Genocide Culture: From Everyday Cultural Doxa and Ethnic Engineering to Genocide of Kurds in Iraq

https://qspace.library.queensu.ca/handle/1974/27623

This interdisciplinary study reconceptualizes the dominant vision of how genocides begin, and the role civilians play in both cultural and physical forms of genocide. I coined the term “genocide culture” and reconceptualize the terms “civilian actors” and “civilian actors and ethnic engineering” to present an alternative hypothesis of how civilians become involved in genocide through their participation in a range of cultural habitus and doxa. I argue that the socio-cultural aspects of a genocidal process develop prior to the murderous events of a state-led genocide. The concept of genocide culture draws attention to the cultural practices and core beliefs that make genocide possible. The concept highlights how a society normalizes violence against a targeted group, rationalizes the ideology of the dominant group, and legitimizes its authority.
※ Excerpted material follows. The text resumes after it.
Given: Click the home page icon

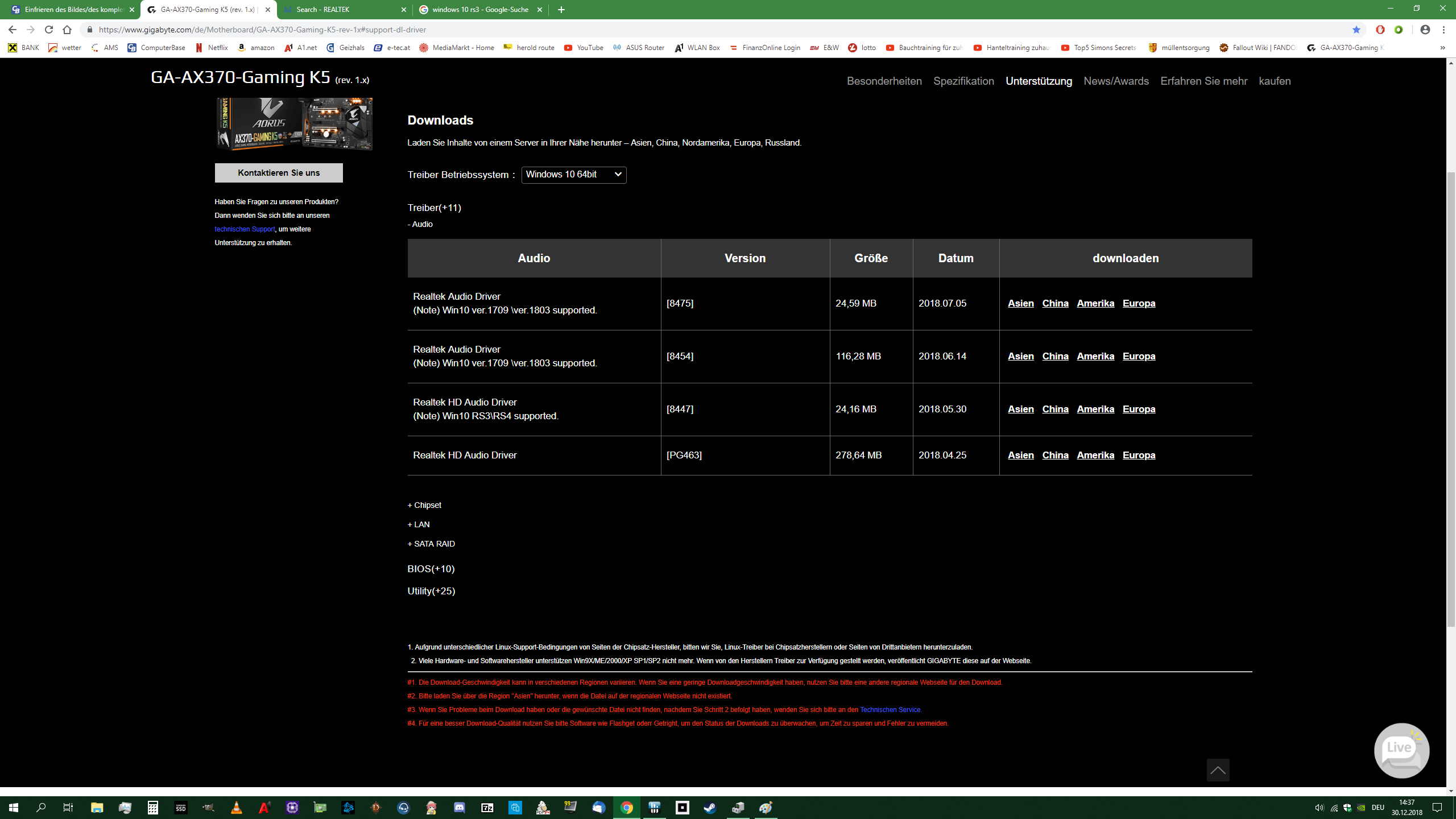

The term civilian actors describes the dispositions of ordinary people and non-state actors in the reproduction of cultural practices and behaviours that foster the state’s genocidal actions. Finally, reconceptualization of the term ethnic engineering is to include the “reconstruction” and “destruction” of a subjected group’s identity by a dominant group. The dissertation applies the sociological theories of Pierre Bourdieu to the study of genocide in order to develop socio-cultural discourses concerning genocide culture. The history of genocide against the Kurds in Iraq is examined as a case study. While Saddam Hussein and the Ba’ath Party are often invoked when responsibility for late twentieth-century genocides in Iraq is assigned, this dissertation argues against personalizing or individualizing the history of genocide in Iraq by assigning responsibility to a single agent or a single political organization. Thus, it avoids detaching the present from the past and argues that macro-events in the present are accumulations of the micro-processes of past events, which also cannot be disassociated from civilians. The first part of the dissertation outlines the theoretical apparatus that is used to conceptualize the cultural practices of the general population in Iraq prior to Saddam Hussein’s rule. The second part consists of empirical case studies and analysis of semi-structured interviews that were conducted to contextualize the experiences of individuals.